Republicans kill election-law bills proposed by Democrats
Bills that would ban political contributions from utilities like Dominion Energy, start a pilot program for voting by mail and extend polling hours were killed on party-lines votes in a House subcommittee Thursday.
The Privileges and Elections subcommittee met at 7:30 a.m. to vote on 15 bills that could have affected the way future elections are run. Republican Dels. Steven Landes of Augusta; Israel O’Quinn of Washington County; Gregory Habeeb of Salem; and Mark Cole of Spotsylvania outvoted Democratic Dels. Joseph Lindsey of Norfolk and Cheryl Turpin of Virginia Beach to kill 12 of the bills.
Among the legislation defeated on a 4-2 vote was HB 562 by Del. Danica Roem, D-Prince William, which sought to prohibit candidates from soliciting or accepting a contribution from any public service corporation or its political action committee. Roem said that would have brought a “fresh start” in Virginia. Critics have complained about the role of Dominion, the largest corporate donor in Virginia politics.

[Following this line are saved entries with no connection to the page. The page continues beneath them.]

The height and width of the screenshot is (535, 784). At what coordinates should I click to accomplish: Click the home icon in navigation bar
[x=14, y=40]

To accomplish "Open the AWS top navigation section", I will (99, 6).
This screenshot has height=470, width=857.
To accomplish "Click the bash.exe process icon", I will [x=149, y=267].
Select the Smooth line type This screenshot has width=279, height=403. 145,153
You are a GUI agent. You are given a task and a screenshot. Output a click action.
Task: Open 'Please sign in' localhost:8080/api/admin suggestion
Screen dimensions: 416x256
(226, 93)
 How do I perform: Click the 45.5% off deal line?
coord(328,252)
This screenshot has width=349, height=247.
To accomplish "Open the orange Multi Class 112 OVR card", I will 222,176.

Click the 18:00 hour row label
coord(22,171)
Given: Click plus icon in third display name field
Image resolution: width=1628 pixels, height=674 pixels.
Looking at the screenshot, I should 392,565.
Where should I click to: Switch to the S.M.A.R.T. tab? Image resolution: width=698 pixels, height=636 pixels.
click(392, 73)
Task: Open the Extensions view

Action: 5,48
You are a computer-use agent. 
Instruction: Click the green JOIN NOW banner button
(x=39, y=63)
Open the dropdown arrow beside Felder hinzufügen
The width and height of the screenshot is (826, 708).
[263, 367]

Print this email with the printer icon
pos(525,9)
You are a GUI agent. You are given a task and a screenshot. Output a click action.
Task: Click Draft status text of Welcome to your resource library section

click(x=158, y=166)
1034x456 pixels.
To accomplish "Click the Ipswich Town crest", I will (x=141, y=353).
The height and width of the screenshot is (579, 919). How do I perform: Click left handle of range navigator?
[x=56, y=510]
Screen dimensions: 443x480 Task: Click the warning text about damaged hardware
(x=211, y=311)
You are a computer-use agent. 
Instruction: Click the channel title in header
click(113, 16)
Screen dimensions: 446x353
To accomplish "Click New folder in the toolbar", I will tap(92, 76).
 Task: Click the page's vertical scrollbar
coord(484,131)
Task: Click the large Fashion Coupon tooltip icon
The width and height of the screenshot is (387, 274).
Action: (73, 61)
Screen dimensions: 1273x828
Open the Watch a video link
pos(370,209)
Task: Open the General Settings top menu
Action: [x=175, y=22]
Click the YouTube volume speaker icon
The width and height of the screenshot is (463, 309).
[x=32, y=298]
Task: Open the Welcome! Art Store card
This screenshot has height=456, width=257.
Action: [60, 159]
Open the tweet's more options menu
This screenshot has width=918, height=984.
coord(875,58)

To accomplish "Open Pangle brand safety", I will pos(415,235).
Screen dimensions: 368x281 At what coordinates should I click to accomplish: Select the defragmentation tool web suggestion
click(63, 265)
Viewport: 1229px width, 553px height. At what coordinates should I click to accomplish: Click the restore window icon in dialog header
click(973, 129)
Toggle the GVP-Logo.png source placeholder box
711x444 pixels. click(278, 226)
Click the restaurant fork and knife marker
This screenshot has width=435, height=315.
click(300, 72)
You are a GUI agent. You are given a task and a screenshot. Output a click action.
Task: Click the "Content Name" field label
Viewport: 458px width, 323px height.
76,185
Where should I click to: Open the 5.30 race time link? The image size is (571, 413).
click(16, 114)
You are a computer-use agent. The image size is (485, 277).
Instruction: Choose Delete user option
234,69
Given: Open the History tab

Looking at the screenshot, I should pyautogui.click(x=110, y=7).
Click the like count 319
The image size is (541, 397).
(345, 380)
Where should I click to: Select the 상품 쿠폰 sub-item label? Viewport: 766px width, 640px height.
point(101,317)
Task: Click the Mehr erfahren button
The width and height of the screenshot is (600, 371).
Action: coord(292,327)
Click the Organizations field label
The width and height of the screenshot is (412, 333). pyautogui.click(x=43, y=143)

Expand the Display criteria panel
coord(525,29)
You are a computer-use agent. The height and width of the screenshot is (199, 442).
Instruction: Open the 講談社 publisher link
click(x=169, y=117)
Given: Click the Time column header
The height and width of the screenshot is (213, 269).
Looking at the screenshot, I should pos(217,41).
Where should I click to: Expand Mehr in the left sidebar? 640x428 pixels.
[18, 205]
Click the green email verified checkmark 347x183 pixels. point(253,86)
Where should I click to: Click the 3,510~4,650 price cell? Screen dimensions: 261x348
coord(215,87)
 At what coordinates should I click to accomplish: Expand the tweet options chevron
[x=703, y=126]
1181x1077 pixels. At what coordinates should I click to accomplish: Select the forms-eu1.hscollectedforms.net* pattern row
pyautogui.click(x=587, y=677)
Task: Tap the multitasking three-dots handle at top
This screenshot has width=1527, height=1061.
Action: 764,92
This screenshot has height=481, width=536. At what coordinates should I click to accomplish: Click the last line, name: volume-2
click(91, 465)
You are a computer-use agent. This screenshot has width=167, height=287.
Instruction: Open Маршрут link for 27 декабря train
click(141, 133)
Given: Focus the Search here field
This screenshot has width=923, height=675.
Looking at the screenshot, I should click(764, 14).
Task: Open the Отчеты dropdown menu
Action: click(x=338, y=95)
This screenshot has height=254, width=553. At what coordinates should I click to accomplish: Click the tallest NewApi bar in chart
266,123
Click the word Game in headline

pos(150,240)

Del. Debra Rodman, D-Henrico, urged members of the subcommittee to pass HB 230, a bill seeking to start a pilot program for voting by mail. She said it would give Virginia voters a fair and equal chance to submit their ballots.
“Everyone deserves an equal opportunity to vote,” Rodman said. Currently, three states allow voting by mail: Oregon, Colorado and Washington.
The bill was “passed by indefinitely” – effectively killed – by a 4-2 vote. Opponents cited concerns over the reliability of postal delivery.
Del. Delores L. McQuinn, D-Richmond, wanted to repeal the requirement for photo identification when voting. She said it could discriminate against minorities and others who may not have access to such an ID. Cole responded that he did not consider the requirement discriminatory because a photo ID could be obtained when registering. HB 1079 also failed on a 4-2 vote.
“It’s fair for people to come home from work and vote,” Gooditis said. Several states, including California, Montana and Maryland, keep polls open until 8 p.m. Gooditis said she plans to study how that policy has worked there.
The panel killed HB 99 by Del. Marcus Simon, D-Fairfax, which would have entered Virginia into an interstate compact to elect the president by popular vote.
The panel amended and backed HB 553 by Del. Nicholas J. Freitas, R-Culpeper, which would create a ranking system for electing certain officials. The so-called “instant runoff” measure passed 5-1.